__WHAT IS ASKED__:
a) How would you put this sentence from the article on Vertu Motors and EV sales targets into Spanish: "The ZEV mandate requires carmakers to sell an increasing number of electric vehicles each year or face substantial fines."
b) Can you write the next part of the article on Vertu Motors and the ZEV mandate, picking up after its final paragraph?

Vertu Motors Urges Government to Speed Up Review of EV Sales Targets
Vertu Motors Urges Faster EV Sales Target Review

Vertu Motors, a leading London-listed car dealership, has urged the government to accelerate its review of the Zero Emission Vehicle (ZEV) mandate, which it says is disrupting the car sales market. The company reported an 18 per cent drop in pre-tax profit to £20 million for the year to February 2026, attributing the decline partly to the scheme's impact on margins and volumes.

ZEV Mandate Creates 'Intense Pressure'

The ZEV mandate requires carmakers to sell an increasing number of electric vehicles each year or face substantial fines. Vertu Motors stated that the mandate is distorting volumes, margins, and channel mix for new cars and commercial vehicles, alongside elevated discounting and potential supply constraints for non-BEV models. The dealership called on the government to bring forward its planned review from 2027 to 2026, warning that the ratcheting of targets creates intense pressure on the industry.

__INFORMATION GIVEN__:
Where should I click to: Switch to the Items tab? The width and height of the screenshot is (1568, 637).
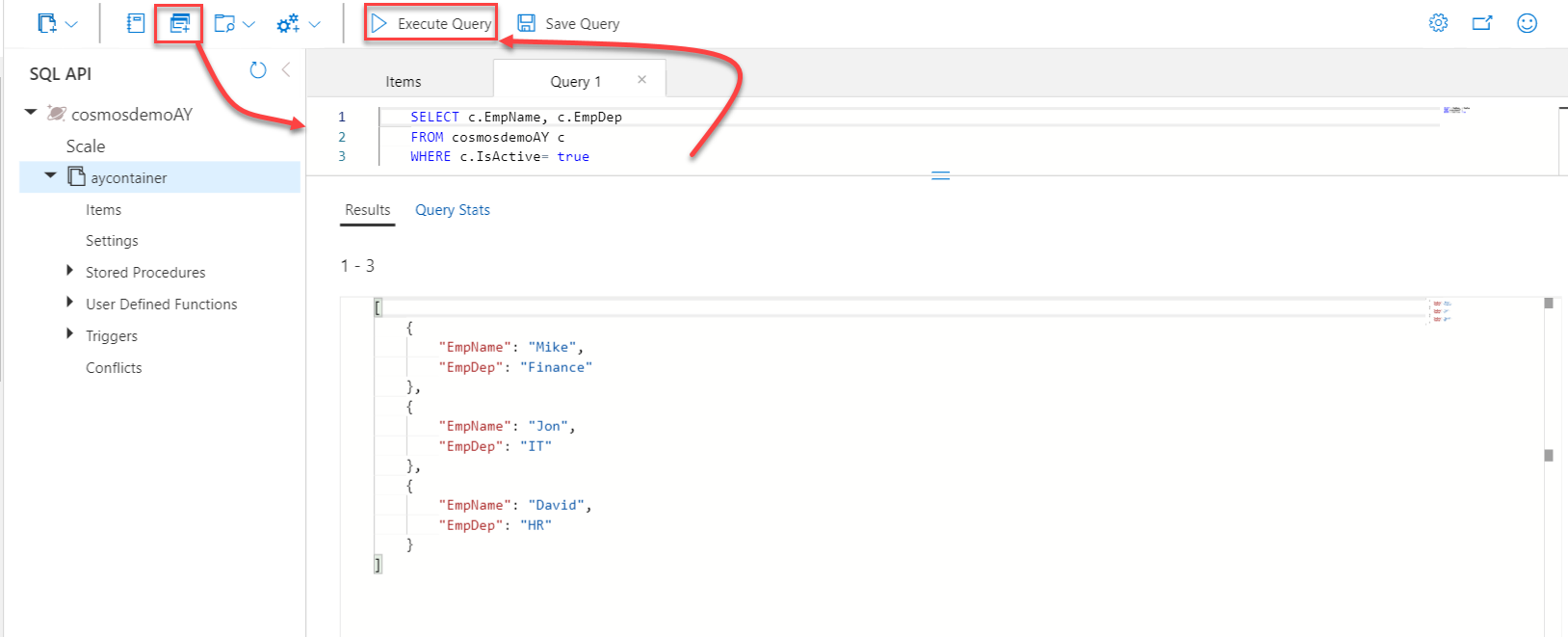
--
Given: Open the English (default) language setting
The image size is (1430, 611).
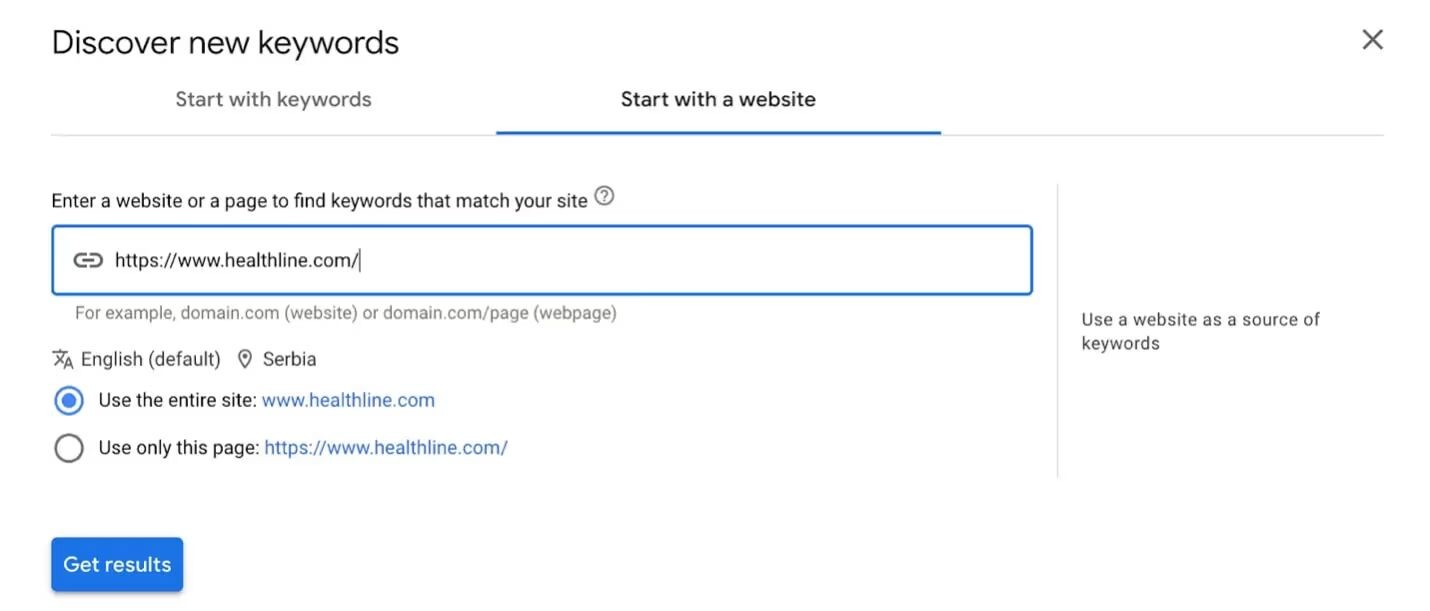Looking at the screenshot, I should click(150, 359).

__ANSWERS__:
a) El mandato ZEV exige a los fabricantes de automóviles vender un número creciente de vehículos eléctricos cada año o enfrentarse a multas considerables.

b)
Impact on Light Commercial Vehicles

Vertu Motors highlighted particular risks for the Light Commercial Vehicle (LCV) market, including vans. Carmakers missing EV van sales targets face fines of £15,000 per van, compared to £12,000 per car. The company said the mandate is certain to continue disrupting the LCV market as manufacturers strive to avoid penalties.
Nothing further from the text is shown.